Taking life: three theories on the ethics of killing
Oxford, 2015
Abstract
When and why is it all right to kill? When and why is it wrong? Three theories on the ethics of killing are critically examined in the book: deontology, a libertarian moral rights theory, and utilitarianism. The implications of each theory are worked out for different kinds of killing in chapters on murder, capital punishment, suicide, assisted death, abortion, survival lotteries, killing in war, and the killing of animals. With the help of a survey given to 1,000 participants in three very different countries (China, Russia, and the United States), the book focuses on various thought-provoking questions, allowing us to see the aforementioned issues in a new light. Through analysis of the survey’s results, we are able to take note of the role that cultural influence plays in shaping people’s opinions on these matters, and thus can attempt to transcend these same cultural biases. In the final analysis, it is argued that utilitarianisam can best account for, and explain, our considered intuitions about each of these kinds of killing.
Quotes from this work
Is there anything we can do about animal suffering in wildlife? There was a time when many said that nothing should be done to obviate human suffering, since attempts to establish a welfare state would either be in vain, jeopardise what kind of welfare there happens to exist, or produce perverse (even worse) results.
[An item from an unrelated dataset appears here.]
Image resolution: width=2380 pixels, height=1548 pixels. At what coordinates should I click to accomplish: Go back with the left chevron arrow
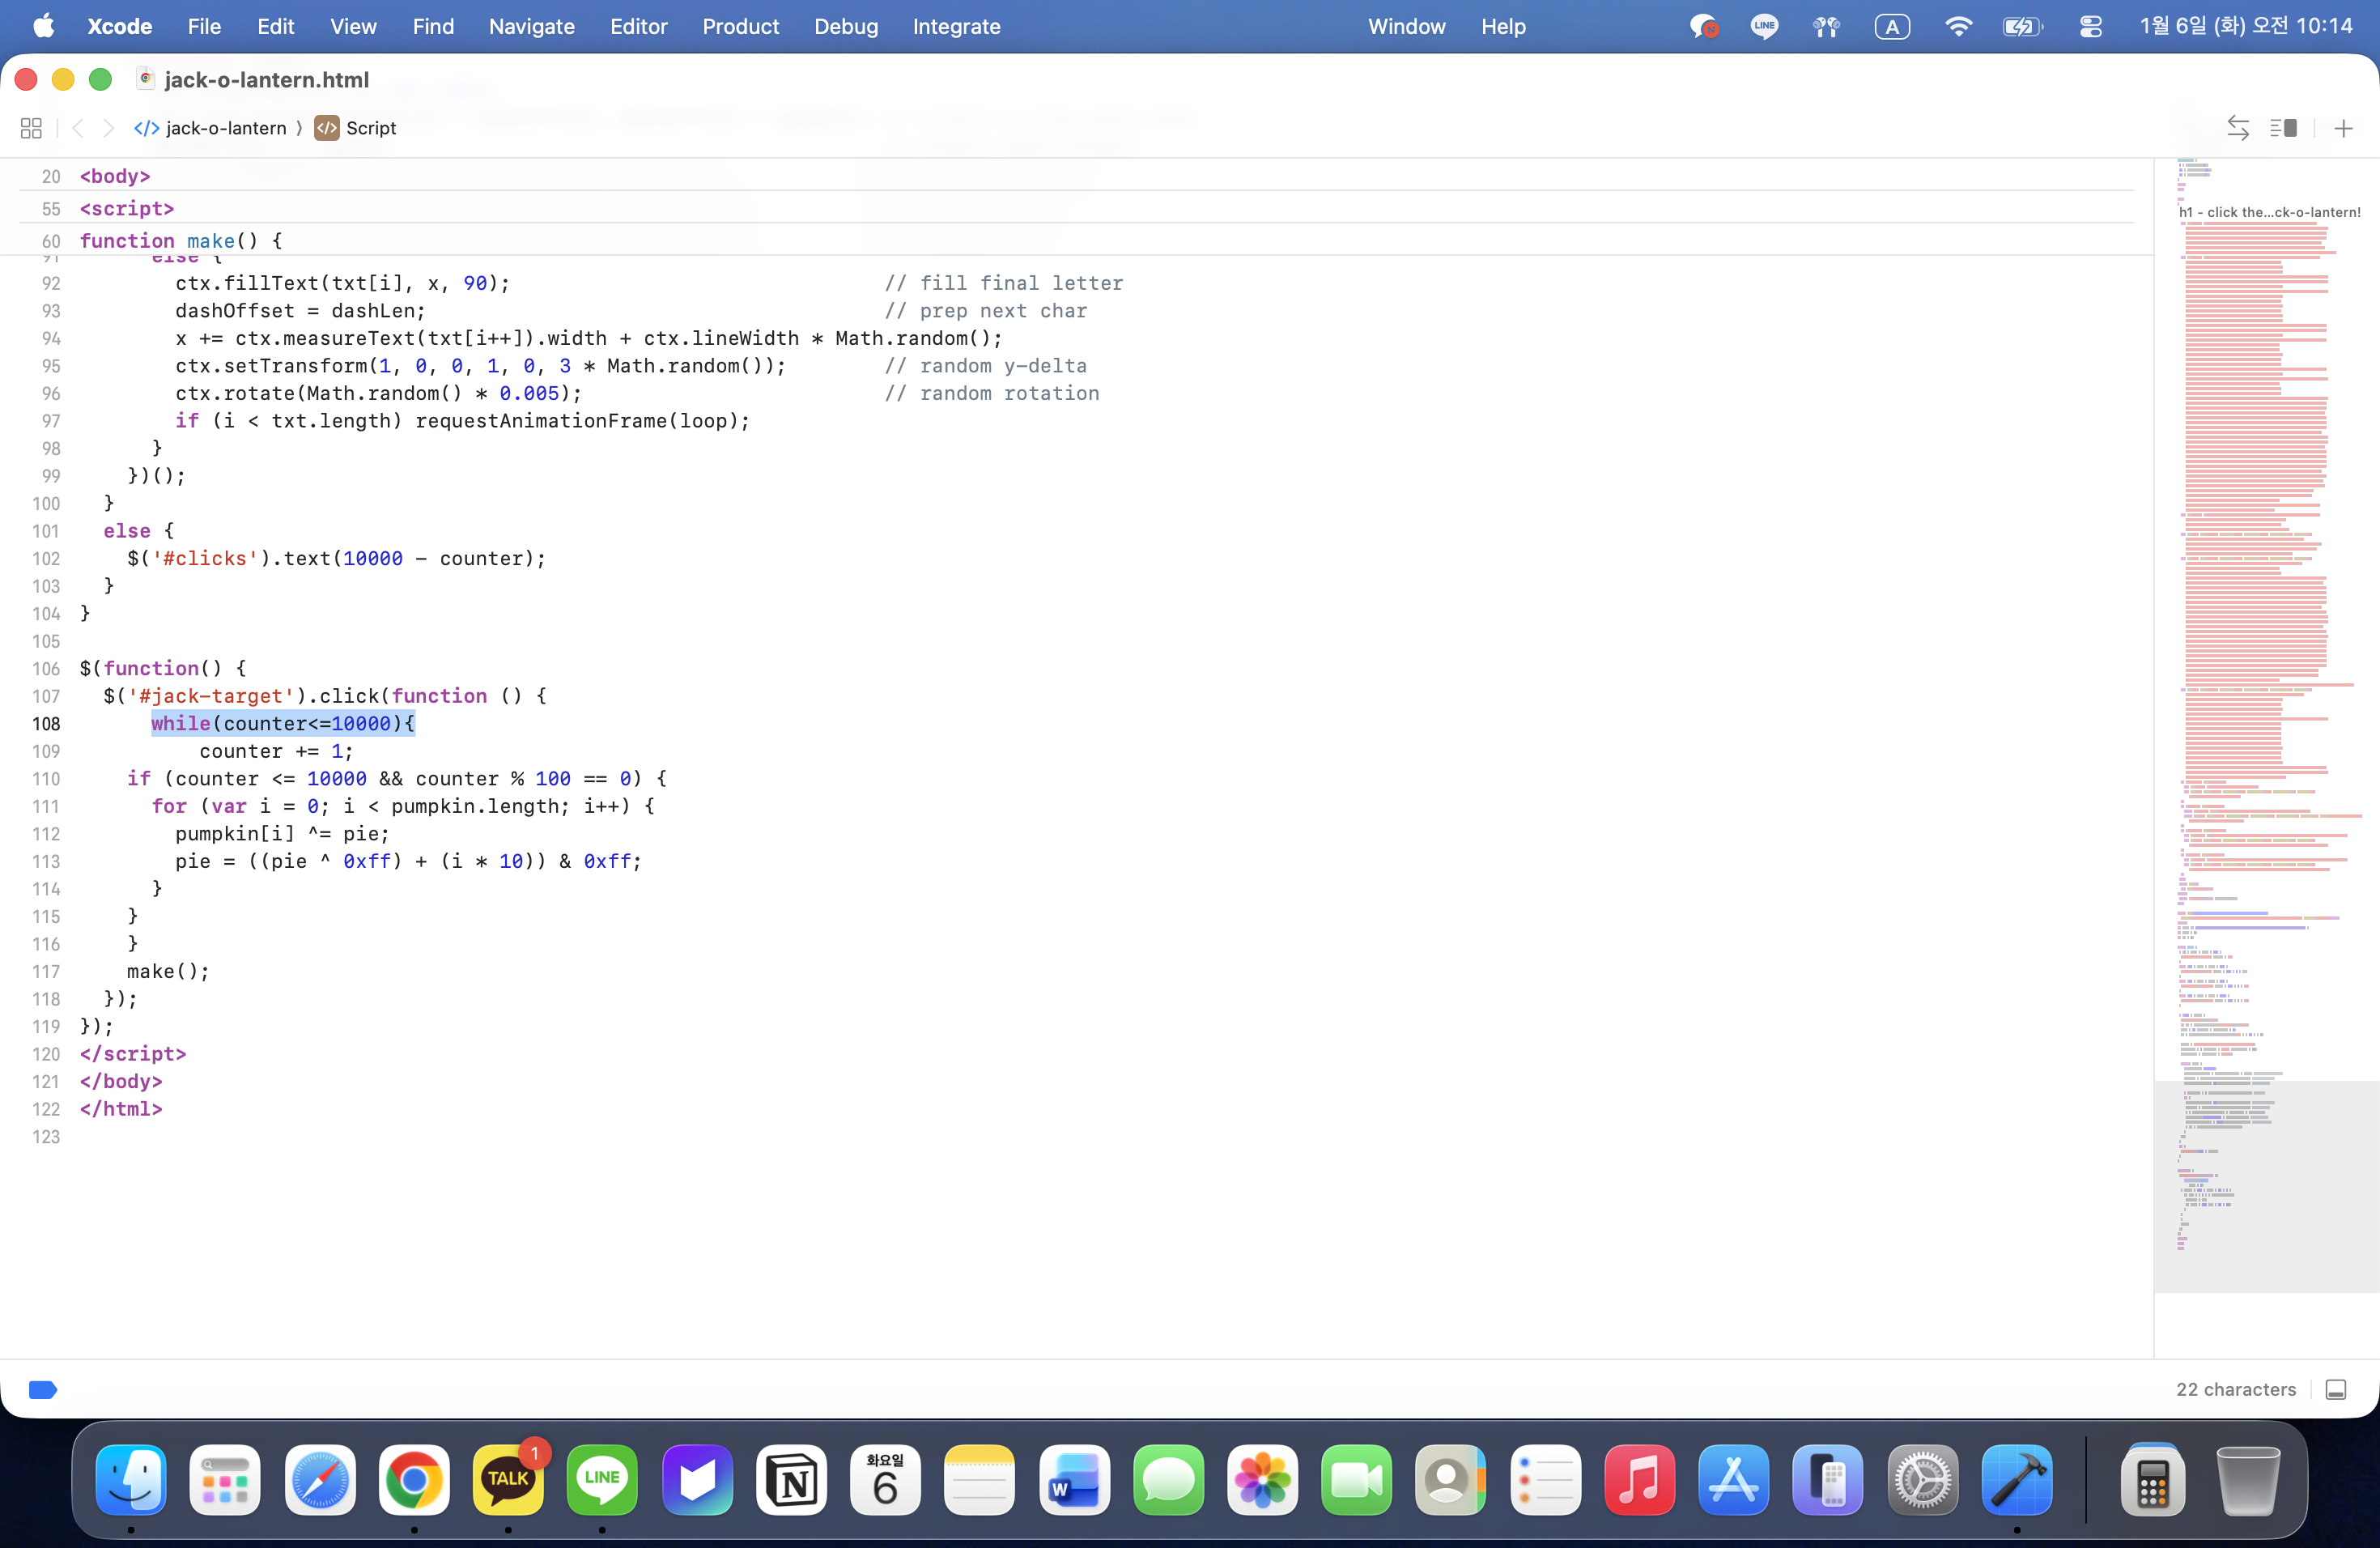tap(78, 128)
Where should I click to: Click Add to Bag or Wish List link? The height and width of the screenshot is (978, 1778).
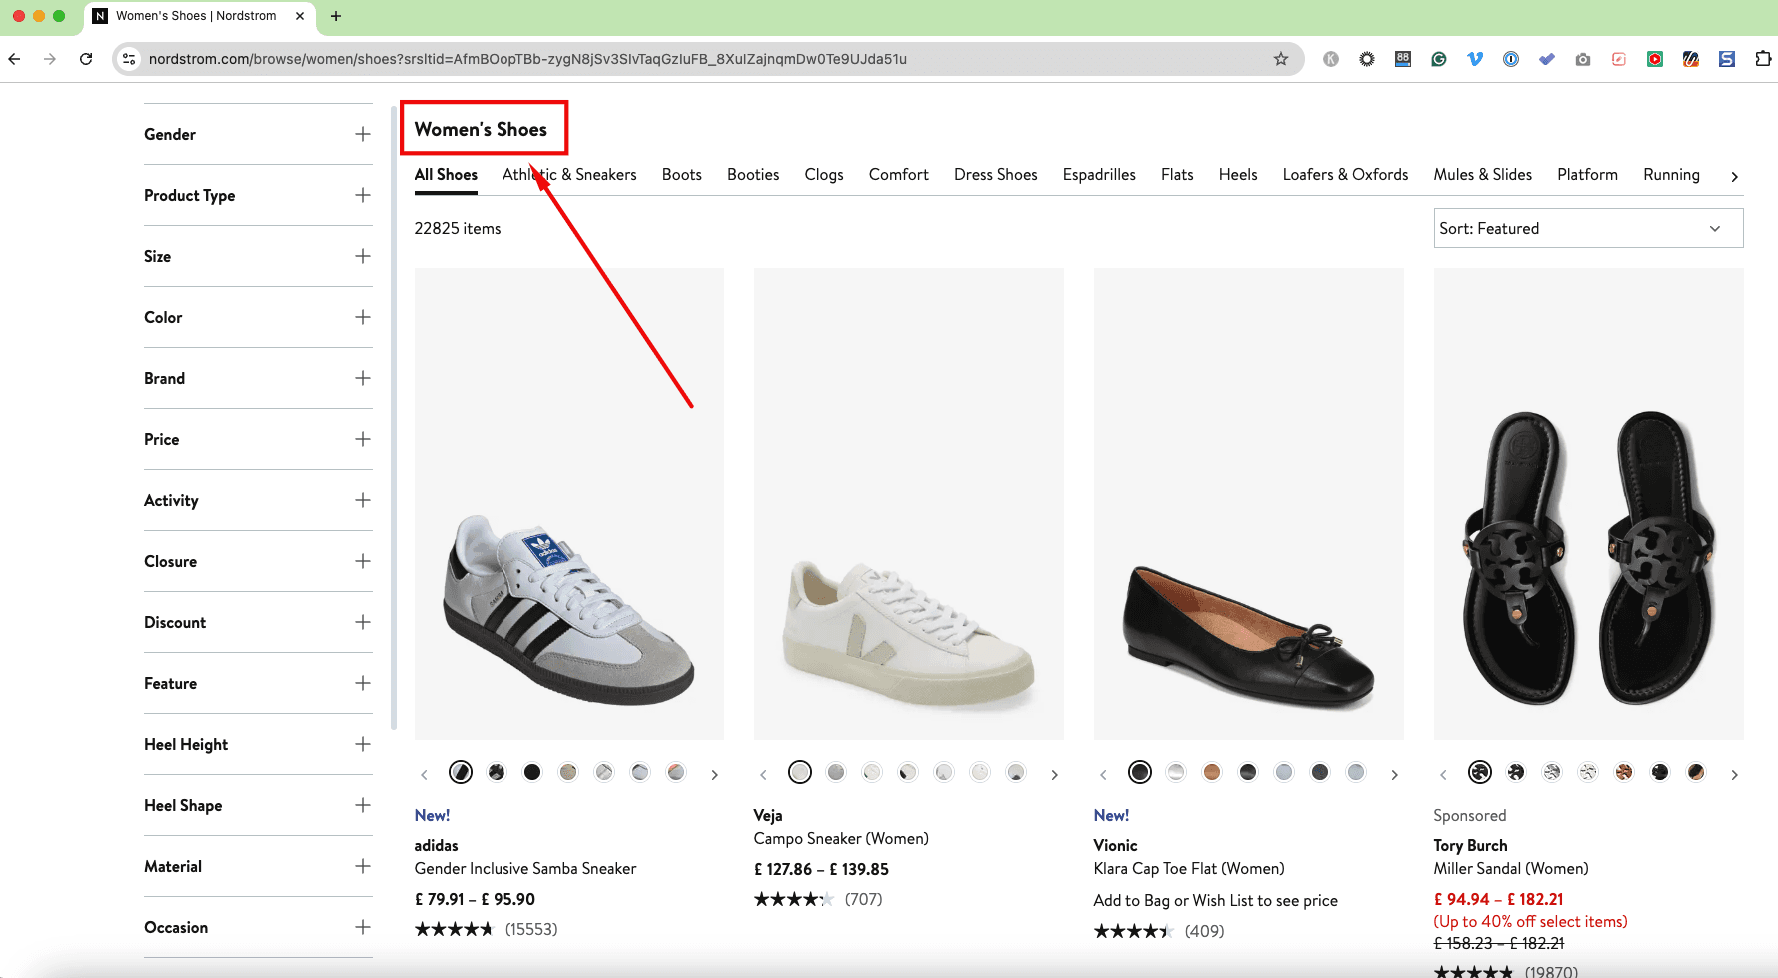tap(1216, 900)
We rarely meet with that reaction any more. However, many seem to be ready to argue that wildlife constitutes such a complex system of ecological balances that any attempt to interfere must produce no good results, put into jeopardy whatever ecological ‘balances’ there happen to exist, or perversely make the situation even worse. This is not the place to settle whether they are right or not, but, certainly, there must exist some measures we could take, if we bothered to do so, rendering wildlife at least slightly less terrible. If this were so, we should do so, according to utilitarianism.